Cette vision doit être re-challengée tous les ans, ou lorsqu’un événement inattendu survient remettant en cause les priorités.

La deuxième étape consiste à en faire découler les personas clés de l’organisation (qu’ils soient internes ou externes), de les prioriser et de les décrire. Il ne s’agit pas de décrire l’ensemble, mais d’identifier ceux qui correspondent à un objectif stratégique.

Cela permet de comprendre les objectifs attendus de l’organisation par un ou des personas (par exemple : pour le persona X, je veux être l’entreprise qui livre des produits frais, en achat direct, le plus rapidement possible, e.g. en moins de 24h).

La troisième étape consiste à décrire les interactions d’un persona sur le système d’information et les impacts sur les autres personas, en identifiant le domaine de données clés concerné par l’initiative et le cycle de vie de l’objet métier pour apporter le service attente (par exemple :  pour permettre la livraison d’un produit en 2 jours, quels événements ont eu lieu en amont pour que cela soit possible ?). 

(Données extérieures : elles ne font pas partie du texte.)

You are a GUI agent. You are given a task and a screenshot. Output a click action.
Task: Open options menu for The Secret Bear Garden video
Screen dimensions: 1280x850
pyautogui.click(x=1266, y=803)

Cette définition pourra s’appuyer sur une démarche d’atelier d’event storming en faisant intervenir les acteurs pertinents pour bien décrire le circuit dans son ensemble.

La quatrième étape consiste à identifier les actions à mener sur les systèmes d’information existants et les nouveaux systèmes à construire pour mettre en œuvre les initiatives à destination des personas. Ces initiatives seront ensuite suivies dans leur phase de delivery, mais également lorsqu’elles seront déployées : la finalité est de s’assurer que l’initiative en question contribue bien aux objectifs stratégiques visés.

Par ailleurs, lors de la définition des initiatives, il faudra prendre en compte des chantiers à l’impact transverse (comme les sujets d’infrastructures et d’hébergement) et s’appuyer sur ces initiatives métier pour les traiter.

La cinquième étape consiste dans la mise en œuvre des initiatives et dans le pilotage de leur mise en œuvre au sein des systèmes. Il s’agit d’évaluer la bonne application d’initiatives ayant un impact concret à court ou moyen terme, afin de pouvoir l’évaluer et réévaluer la priorité des actions.

Le schéma directeur (ou ‘schema designer’) fait l’objet d’une rétrospective régulière et récurrente pour s’assurer de sa pertinence toujours constante (par exemple : tous les ans), afin de stopper des initiatives ou d’en lancer de nouvelles lorsque cela apporte de la valeur à l’organisation et à ses objectifs.

Récapitulons

Le schéma directeur n’a pas été conçu et n’est pas utilisé pour piloter la transformation du système d’information mais pour décider un budget. Il est en général long à décrire et finit en général au sein d’une étagère. 

Nous pensons que le schéma directeur peut et doit avoir un caractère opérationnel et évolutif. Pour y parvenir il faut changer la finalité du schéma directeur pour le rendre plus proche des initiatives à destination d’utilisateurs concrets du système.

Cela nécessite de prendre une démarche de “design”, visant à bien définir la vision, en incorporant l’ensemble des parties prenantes (des métiers au technique), pour la détailler en des initiatives concrètes, répondant à des objectifs stratégiques clairs, impactant des personnes avec leurs douleurs.

Le schéma directeur devient ainsi un outil actionnable et pilotable, pour faire apparaître une valeur qualifiable et mesurable.